* _YOUR INSTRUCTIONS_:
Rewrite the listing below, swapping every "screenshot" for "screen image" and keeping everything else the same. Omit the pictures from your answer.

--- Start EXERCISE MATERIAL ---

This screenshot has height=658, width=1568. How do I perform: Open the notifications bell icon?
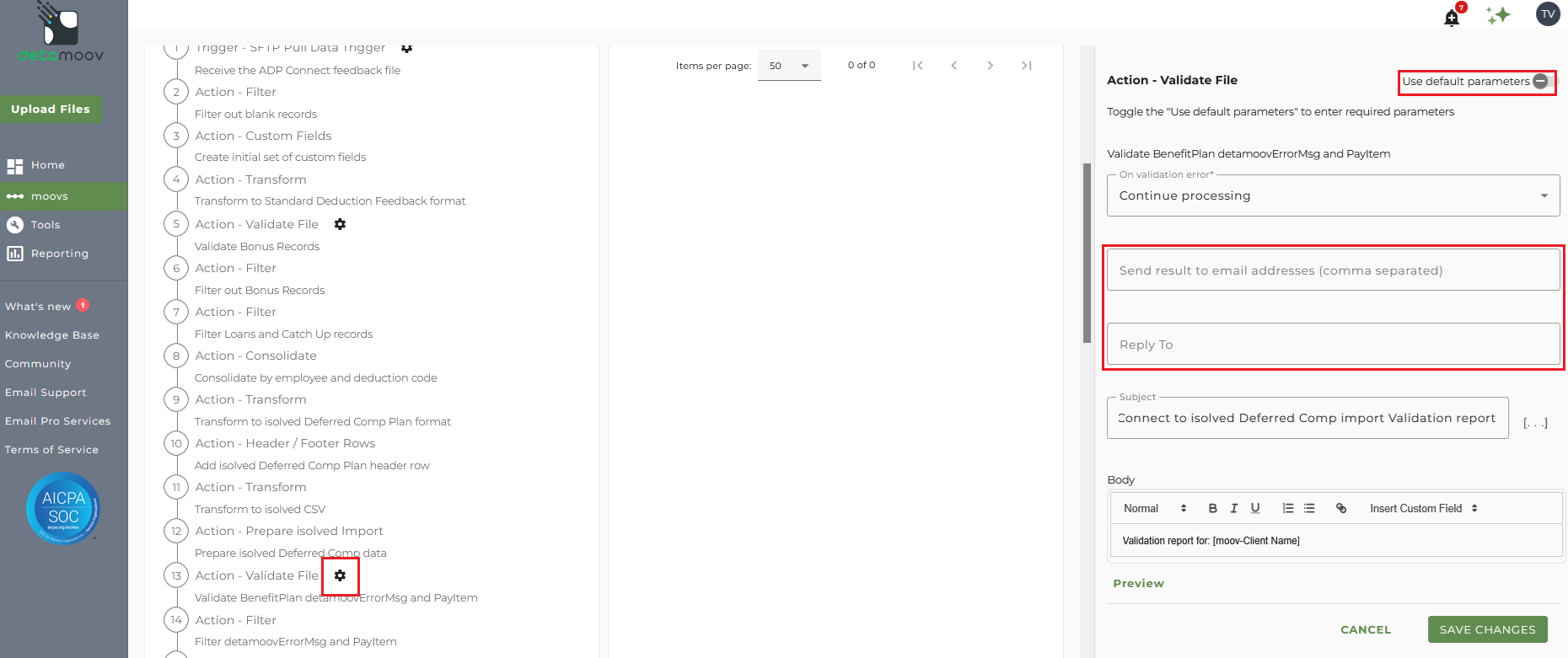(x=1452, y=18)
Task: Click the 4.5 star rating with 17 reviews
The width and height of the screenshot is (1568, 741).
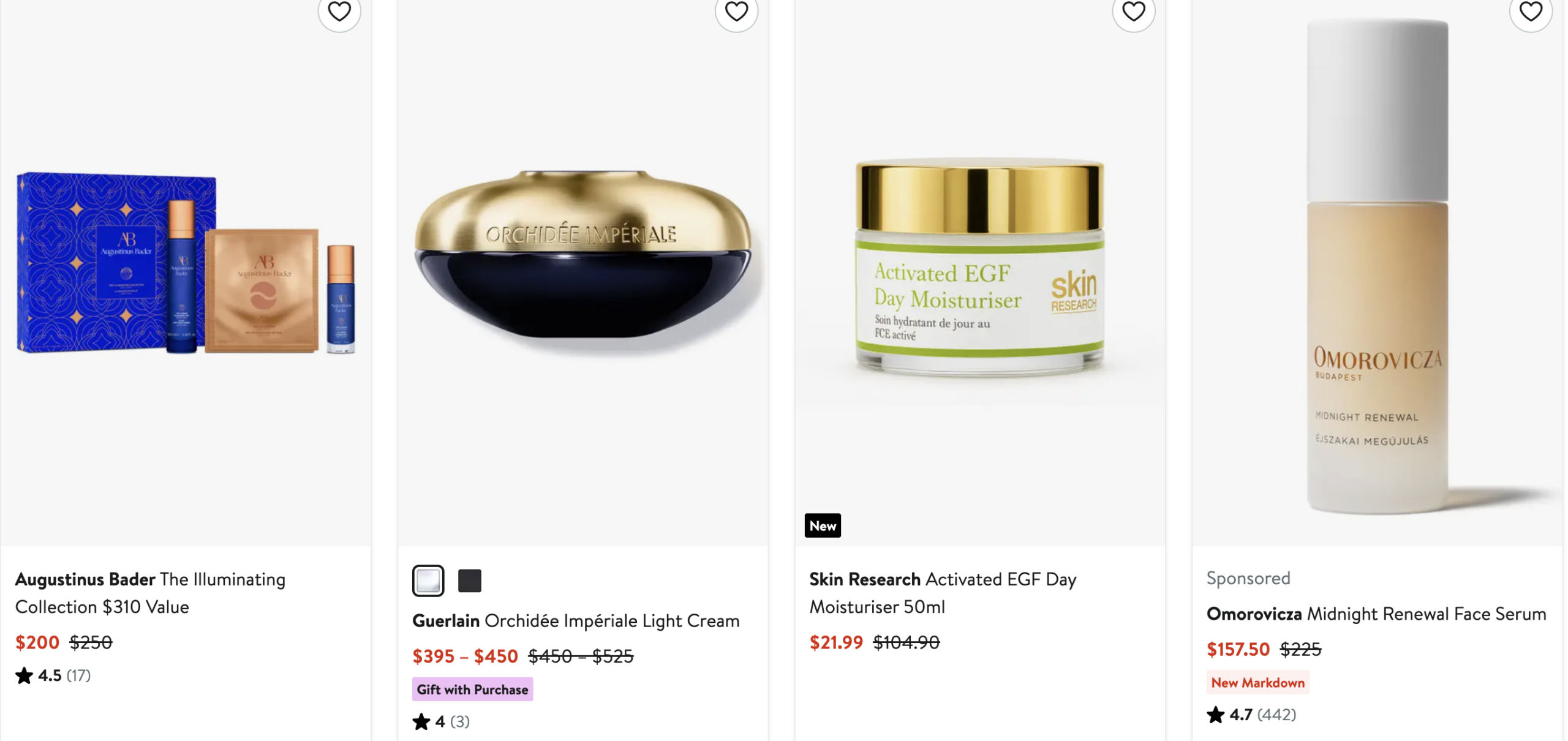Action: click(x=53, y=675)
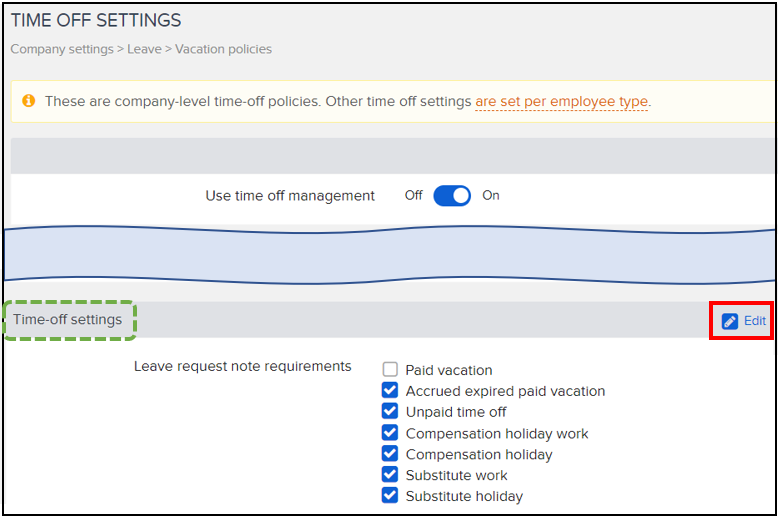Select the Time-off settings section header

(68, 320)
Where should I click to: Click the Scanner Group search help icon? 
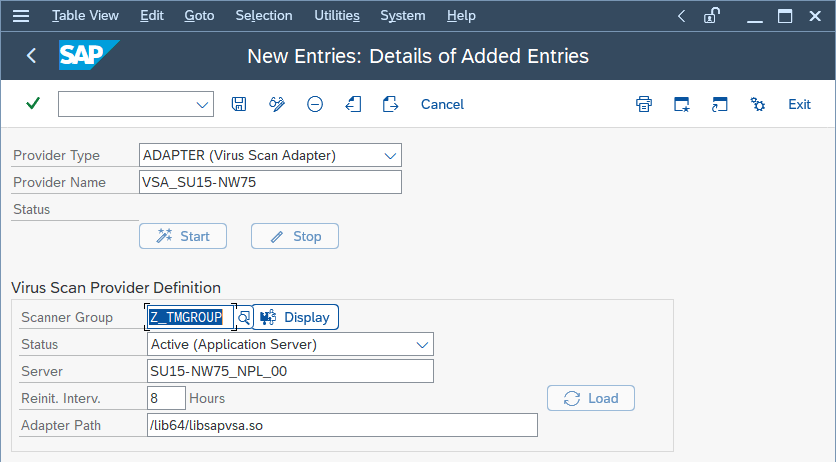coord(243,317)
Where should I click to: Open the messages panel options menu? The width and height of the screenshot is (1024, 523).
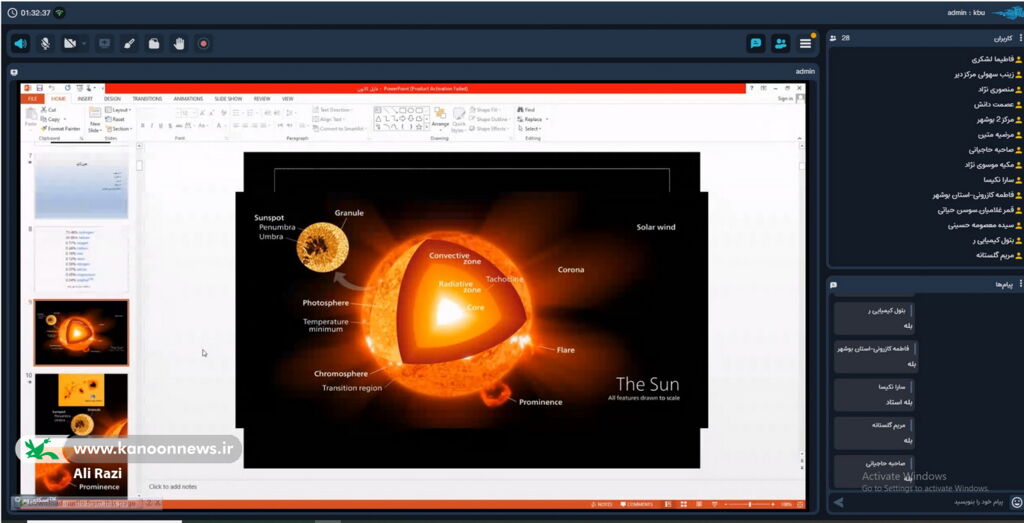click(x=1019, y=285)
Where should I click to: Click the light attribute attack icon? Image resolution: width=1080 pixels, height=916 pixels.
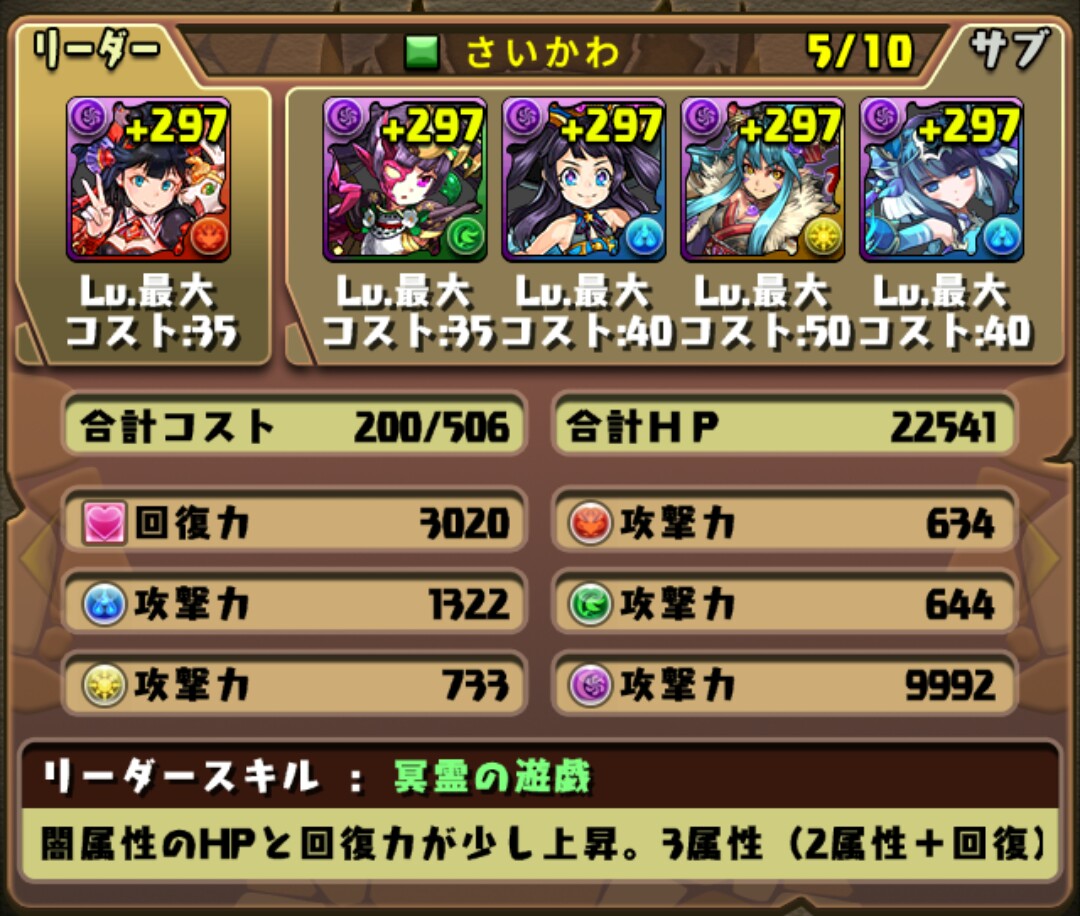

--- End EXERCISE MATERIAL ---

* _CORRECT OUTPUT_:
This screen image has height=658, width=1568. How do I perform: Open the notifications bell icon?
(x=1452, y=18)
Task: Click the 4.5 star rating with 17 reviews
The width and height of the screen image is (1568, 741).
Action: click(x=53, y=675)
Select the Time-off settings section header

(68, 320)
Where should I click to: Click the Scanner Group search help icon? 
coord(243,317)
Where should I click to: Open the messages panel options menu? The width and height of the screen image is (1024, 523).
click(x=1019, y=285)
Where should I click to: Click the light attribute attack icon? Image resolution: width=1080 pixels, height=916 pixels.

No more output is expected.